En esto, recordemos que Juan sigue en la misma visión del Cristo glorificado que fue registrada en el cap. 1. Es en ese contexto que Jesucristo le dicta las siete cartas para cada iglesia.
Cada una de estas epístolas tiene siete partes:
1. El saludo a cada una de las siete iglesias en Asia Menor.
2. Una excelencia de Cristo mencionada en la visión del cap. 1.
3. Una evaluación de la salud espiritual de cada congregación.
4. Palabras de alabanza y/o reproche.
5. Palabras de exhortación.
6. Promesas para el que salga victorioso.
7. Un mandato de escuchar lo que el Espíritu dice a las iglesias.
Lo más probable es que el orden de las cartas se debe al camino que debía recorrer el mensajero cuando llegaba desde Patmos, donde la ciudad más cercana era Éfeso, y desde allí continuaba en un circuito por las restantes seis iglesias, siendo Laodicea la más lejana.
I. Contexto de la ciudad y saludo del Señor
A. Contexto de la ciudad
La ciudad de Esmirna corresponde hoy a Izmir, en Turquía. Era una ciudad portuaria a unos 56 km al norte de Éfeso. Fue fundada hace miles de años, siendo ocupada por los griegos ca. 1000 a.C. Se dice fue la cuna del famoso poeta Homero. En tiempos de Pablo, tenía unos 250 mil habitantes.
Era fiel aliada del imperio romano y rendían culto al emperador como un dios. Por ello, eran hostiles hacia quienes se opusieran a adorar a César. Además, la ciudad tenía templos dedicados a Cibeles, Zeus, Apolo, Némesis, Afrodita, y Esculapio.
La ciudad era hermosa, siendo conocida como “la corona de Asia”. Esto porque sus edificios públicos eran espléndidos y se ubicaban en la cumbre de la colina Pagos, formando una especie de corona.
El nombre de la viene del griego Smyrna, que significa “mirra”. Esta es la resina aromática que producían los árboles de la ciudad. Se utilizaba como perfume y tenía un valor muy alto, reportando buenos dividendos a la ciudad. Recordemos que el Señor Jesús la recibió como regalo de parte de los sabios del oriente en su nacimiento, y de Nicodemo en Su sepultura.
Por otro lado, era una ciudad segura para las transacciones y el comercio. Cobijaba en aquel entonces a distintos extranjeros, entre ellos, un significativo grupo de judíos, quienes eran ricos y estaban entre los principales perseguidores de los cristianos.
En este contexto, el Señor había levantado una iglesia. No sabemos quién la fundó: probablemente Pablo al visitar Éfeso, o los judíos que volvieron de Pentecostés luego de ser exhortados a venir a Cristo.
B. Saludo de Cristo
Cristo se presenta a los esmírneos como “El primero y el último, el que estuvo muerto y ha vuelto a la vida” (v. 8). Esta credencial es única de Jesús, y es parte de Sus excelencias que se describieron en la visión del cap. 1 (v. 18).

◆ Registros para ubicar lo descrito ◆
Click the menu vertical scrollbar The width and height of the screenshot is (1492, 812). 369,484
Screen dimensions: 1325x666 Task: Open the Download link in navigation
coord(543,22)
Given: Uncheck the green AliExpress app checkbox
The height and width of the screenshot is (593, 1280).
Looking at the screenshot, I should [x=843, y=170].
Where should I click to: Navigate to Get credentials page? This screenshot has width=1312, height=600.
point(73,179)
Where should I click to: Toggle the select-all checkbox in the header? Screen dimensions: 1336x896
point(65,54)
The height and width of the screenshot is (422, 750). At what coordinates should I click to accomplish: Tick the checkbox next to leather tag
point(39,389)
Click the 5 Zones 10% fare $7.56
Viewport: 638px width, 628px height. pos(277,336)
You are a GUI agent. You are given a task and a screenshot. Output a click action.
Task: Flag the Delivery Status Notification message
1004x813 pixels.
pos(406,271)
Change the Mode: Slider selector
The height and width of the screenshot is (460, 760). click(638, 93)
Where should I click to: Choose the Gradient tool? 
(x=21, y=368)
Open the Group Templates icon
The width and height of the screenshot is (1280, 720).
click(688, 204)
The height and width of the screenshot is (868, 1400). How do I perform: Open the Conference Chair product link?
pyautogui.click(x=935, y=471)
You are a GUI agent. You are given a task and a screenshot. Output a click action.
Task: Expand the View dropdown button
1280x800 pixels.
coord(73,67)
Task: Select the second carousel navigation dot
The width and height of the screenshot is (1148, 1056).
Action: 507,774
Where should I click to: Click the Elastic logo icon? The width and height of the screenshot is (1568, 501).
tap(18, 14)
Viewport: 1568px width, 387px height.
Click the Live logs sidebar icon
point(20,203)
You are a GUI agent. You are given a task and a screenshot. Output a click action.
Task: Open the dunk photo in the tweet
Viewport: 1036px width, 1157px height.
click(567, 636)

◆ Acciones requeridas ◆
1. Según el texto extraído, ¿qué significa el nombre griego Smyrna?
2. Presenta como tabla Markdown, con las columnas "Fila" y "Línea", todo lo que hay en los registros desde la línea que contiene "Screen dimensions: 1325x666" hasta la que contiene "Looking at the", ambas incluidas y sin las líneas en blanco.

◆ Conjunto de respuestas ◆
1. Significa "mirra".

2.
| Fila | Línea |
|---|---|
| 1 | Screen dimensions: 1325x666 Task: Open the Download link in navigation |
| 2 | coord(543,22) |
| 3 | Given: Uncheck the green AliExpress app checkbox |
| 4 | The height and width of the screenshot is (593, 1280). |
| 5 | Looking at the screenshot, I should [x=843, y=170]. |